MicroRNA Known to Be Abundant in ALS Patients May Offer Way of Treating Disease, Study Suggests
The microRNA-218 (miR-218), produced at excessive levels by damaged or dying nerve cells, may be a therapeutic target for amyotrophic lateral sclerosis (ALS), an animal study suggests.
This molecule was found to disrupt the normal function of astrocytes, star-shaped glial cells found throughout the central nervous system (brain and spinal cord; CNS) with important roles in CNS health — including in the response to neuronal injury.

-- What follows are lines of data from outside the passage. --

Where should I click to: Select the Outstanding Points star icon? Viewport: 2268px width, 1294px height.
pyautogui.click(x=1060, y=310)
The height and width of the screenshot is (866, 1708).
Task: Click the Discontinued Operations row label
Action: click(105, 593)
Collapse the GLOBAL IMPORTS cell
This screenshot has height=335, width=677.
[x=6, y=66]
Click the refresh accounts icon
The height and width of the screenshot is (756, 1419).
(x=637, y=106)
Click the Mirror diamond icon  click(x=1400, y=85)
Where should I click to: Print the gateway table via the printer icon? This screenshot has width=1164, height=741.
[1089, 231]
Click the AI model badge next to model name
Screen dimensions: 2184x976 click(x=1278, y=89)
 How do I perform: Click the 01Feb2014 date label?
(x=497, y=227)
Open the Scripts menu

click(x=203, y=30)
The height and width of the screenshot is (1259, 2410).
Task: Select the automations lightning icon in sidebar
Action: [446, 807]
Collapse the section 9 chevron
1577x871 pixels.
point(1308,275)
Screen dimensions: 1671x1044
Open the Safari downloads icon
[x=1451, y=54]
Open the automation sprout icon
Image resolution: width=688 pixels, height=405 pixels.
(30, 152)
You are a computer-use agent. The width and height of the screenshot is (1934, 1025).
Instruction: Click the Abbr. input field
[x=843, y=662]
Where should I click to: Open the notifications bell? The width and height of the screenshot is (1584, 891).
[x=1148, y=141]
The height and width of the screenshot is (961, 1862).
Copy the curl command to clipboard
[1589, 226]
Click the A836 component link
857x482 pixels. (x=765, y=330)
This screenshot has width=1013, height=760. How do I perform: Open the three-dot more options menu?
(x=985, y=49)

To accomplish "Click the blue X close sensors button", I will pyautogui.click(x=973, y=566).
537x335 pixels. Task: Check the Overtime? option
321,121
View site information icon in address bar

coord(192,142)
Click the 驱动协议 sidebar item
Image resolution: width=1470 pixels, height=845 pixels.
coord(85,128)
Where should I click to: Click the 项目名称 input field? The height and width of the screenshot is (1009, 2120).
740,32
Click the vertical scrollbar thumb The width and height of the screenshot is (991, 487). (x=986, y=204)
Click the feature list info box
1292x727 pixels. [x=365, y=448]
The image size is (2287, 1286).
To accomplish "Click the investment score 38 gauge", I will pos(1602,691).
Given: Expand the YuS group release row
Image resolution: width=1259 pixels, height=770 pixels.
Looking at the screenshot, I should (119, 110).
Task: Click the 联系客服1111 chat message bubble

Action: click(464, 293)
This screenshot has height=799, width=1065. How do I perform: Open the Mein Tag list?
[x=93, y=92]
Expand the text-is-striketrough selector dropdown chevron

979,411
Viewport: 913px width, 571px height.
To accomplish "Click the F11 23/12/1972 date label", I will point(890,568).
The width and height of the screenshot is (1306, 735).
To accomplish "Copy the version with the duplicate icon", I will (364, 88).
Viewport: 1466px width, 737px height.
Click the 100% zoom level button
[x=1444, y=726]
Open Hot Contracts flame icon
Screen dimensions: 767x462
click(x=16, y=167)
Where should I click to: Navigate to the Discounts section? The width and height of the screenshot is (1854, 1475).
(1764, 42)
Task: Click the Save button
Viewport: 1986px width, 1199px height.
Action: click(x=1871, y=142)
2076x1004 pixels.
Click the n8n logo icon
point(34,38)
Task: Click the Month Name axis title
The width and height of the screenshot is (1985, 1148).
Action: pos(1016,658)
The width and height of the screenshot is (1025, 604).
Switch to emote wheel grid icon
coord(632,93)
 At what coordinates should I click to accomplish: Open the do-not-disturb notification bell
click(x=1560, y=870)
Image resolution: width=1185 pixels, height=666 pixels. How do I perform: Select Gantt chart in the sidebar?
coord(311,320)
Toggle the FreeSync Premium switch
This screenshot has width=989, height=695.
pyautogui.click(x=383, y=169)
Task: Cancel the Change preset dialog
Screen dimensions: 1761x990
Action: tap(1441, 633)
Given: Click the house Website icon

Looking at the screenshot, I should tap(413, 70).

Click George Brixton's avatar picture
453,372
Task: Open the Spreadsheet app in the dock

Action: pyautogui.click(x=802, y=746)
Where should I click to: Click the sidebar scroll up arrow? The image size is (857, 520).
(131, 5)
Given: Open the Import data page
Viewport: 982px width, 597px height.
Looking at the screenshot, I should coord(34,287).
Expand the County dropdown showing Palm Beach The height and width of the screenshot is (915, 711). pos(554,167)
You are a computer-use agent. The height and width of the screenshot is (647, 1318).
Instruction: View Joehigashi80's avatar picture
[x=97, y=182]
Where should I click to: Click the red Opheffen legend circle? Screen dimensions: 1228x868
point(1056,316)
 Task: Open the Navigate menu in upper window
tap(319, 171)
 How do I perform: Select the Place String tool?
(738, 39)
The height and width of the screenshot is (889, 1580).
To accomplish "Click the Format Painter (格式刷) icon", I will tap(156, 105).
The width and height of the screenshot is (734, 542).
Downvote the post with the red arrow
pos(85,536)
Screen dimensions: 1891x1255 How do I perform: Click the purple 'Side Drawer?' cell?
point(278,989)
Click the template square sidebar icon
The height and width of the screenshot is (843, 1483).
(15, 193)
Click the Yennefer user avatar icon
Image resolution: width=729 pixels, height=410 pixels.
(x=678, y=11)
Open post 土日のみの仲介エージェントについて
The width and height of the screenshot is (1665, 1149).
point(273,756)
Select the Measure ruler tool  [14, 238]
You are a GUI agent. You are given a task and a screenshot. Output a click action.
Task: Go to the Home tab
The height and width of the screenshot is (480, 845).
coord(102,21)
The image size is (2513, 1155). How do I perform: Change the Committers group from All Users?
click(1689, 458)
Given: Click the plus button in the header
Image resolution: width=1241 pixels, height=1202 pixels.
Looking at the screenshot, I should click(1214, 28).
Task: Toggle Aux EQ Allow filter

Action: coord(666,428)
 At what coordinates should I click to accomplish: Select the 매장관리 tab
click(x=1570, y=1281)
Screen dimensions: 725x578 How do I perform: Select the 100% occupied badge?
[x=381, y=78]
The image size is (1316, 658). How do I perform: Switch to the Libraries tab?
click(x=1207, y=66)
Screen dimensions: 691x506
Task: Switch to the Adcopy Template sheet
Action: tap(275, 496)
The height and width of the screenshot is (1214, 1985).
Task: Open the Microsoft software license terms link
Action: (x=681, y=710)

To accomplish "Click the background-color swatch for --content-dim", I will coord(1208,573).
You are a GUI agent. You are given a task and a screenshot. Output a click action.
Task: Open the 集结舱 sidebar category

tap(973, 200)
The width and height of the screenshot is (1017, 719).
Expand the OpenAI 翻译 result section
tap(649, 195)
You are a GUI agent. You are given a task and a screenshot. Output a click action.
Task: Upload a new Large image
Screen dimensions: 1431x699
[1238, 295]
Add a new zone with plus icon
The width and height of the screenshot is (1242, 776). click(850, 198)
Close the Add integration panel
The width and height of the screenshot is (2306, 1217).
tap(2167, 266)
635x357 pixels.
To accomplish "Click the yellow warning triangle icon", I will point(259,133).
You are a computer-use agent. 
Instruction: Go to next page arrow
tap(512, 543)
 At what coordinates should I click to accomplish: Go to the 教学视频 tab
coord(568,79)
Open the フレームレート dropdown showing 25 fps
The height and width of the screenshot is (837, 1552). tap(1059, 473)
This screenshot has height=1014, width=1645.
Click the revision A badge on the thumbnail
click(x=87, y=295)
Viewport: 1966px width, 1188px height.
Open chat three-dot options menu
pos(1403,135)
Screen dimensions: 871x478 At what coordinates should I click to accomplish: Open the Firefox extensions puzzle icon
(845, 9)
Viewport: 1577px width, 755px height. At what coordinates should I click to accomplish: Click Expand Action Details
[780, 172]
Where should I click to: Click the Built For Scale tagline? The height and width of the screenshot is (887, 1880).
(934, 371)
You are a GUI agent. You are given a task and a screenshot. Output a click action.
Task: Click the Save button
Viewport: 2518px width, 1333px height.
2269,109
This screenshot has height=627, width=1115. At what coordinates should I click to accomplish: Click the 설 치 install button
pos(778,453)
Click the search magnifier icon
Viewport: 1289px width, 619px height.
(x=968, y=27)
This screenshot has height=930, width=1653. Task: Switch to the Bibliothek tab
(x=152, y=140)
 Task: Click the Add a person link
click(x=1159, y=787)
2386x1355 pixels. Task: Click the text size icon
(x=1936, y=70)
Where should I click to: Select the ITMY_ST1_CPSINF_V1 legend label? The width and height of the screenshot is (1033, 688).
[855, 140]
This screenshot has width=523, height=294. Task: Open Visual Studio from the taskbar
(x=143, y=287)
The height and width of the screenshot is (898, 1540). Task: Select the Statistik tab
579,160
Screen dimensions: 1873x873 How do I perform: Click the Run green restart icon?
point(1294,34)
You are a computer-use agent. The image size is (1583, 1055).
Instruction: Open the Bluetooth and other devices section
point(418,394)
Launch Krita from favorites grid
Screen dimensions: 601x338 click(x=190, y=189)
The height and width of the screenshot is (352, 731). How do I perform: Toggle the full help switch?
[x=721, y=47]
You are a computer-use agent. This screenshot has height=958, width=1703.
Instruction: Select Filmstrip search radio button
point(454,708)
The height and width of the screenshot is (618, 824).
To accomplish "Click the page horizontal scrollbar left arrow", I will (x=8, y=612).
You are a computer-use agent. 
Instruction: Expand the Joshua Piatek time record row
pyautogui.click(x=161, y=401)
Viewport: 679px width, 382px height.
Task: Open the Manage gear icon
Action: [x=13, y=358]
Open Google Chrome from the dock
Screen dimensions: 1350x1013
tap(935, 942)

Their study, “Motor neuron-derived microRNAs cause astrocyte dysfunction in amyotrophic lateral sclerosis,” was published in the journal Brain.
MicroRNAs are small fragments of nucleic acids that are involved in regulating key workings of a cell. Specifically, microRNAs are responsible for regulating the process of transcription — the first step in gene expression, in which DNA is transcribed into messenger RNA. This process is central to the production of proteins.
MicroRNAs are known to be key transcriptional regulators for various cells, including those of the nervous system.
Nerve cells, or neurons, and astrocytes live close to each other in the brain, and exchange information or communicate. Scientists found that astrocytes also provide neurons with essential nutrients and other molecules important to their health and function. Neurons, in turn, work to regulate astrocyte activity.
Researchers at Washington University School of Medicine in St. Louis and Johns Hopkins University School of Medicine in Baltimore investigated the importance of the microRNA-218 to nerve cell-astrocyte communication in a mouse model of ALS.
MiR-218 is known to be present in large amounts in motor neurons, and to be released in excessive amounts by damaged and dying nerve cells in ALS. A “nearly 10-fold elevation in the CSF [cerebral spinal fluid] of end-stage ALS model rats” has been reported to be typical, the study noted.
The research team found that miR-218 produced by these dying neurons is taken up by astrocytes, causing them to produce less of an important transporter protein called the excitatory amino acid transporter 2 (EAAT2).
MiR-218 was not only seen to affect EAAT2 production, but also that of other astrocyte proteins involved in the maintenance of cell function and in neurodegeneration.
To test if the miR-218 was the chief culprit in poor EAAT2 production, scientists blocked its production by damaged nerve cells in a mouse model of ALS.
This inhibition was seen to prevent the loss of EAAT2 and other miR-218-mediated changes in the ALS mice, demonstrating the importance of the miR-218 in the communication between neurons and astrocytes, and especially in astrocytes’ function.
“We demonstrate here that extracellular miR-218 release from dying motor neurons in ALS can be taken up by neighboring astrocytes and negatively affect astrocyte function,” the researchers concluded. “Intervening in miR-218-mediated astrocyte dysfunction has exciting and broad therapeutic implications.”